:: Exercise objective ::
Make an exact copy of the lines from the one holding "How do I perform: Reply" through the end of the entries below, both ends kept, and of nothing else. Exclude pictures.

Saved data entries
-------
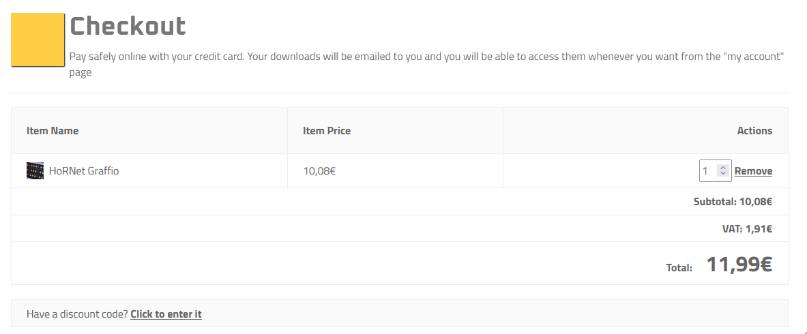Open the discount code entry link
The width and height of the screenshot is (807, 334).
(x=166, y=314)
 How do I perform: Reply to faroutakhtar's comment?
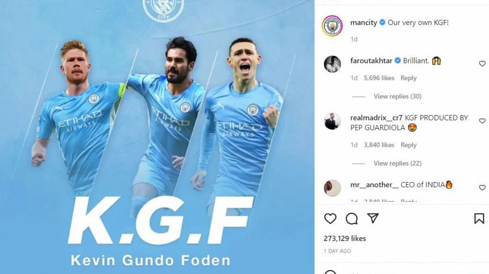408,78
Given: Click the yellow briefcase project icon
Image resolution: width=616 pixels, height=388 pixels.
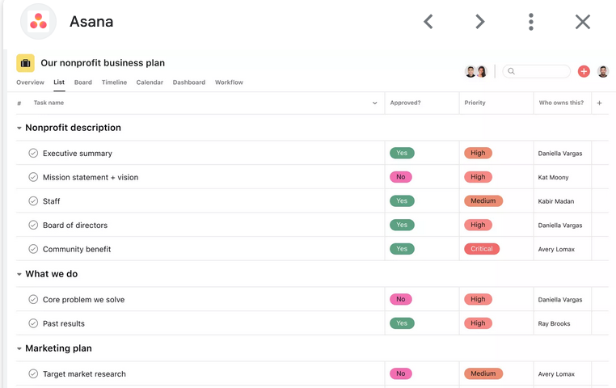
-------
:: Output ::
 How do I perform: Reply to faroutakhtar's comment?
408,78
Given: Click the yellow briefcase project icon
Image resolution: width=616 pixels, height=388 pixels.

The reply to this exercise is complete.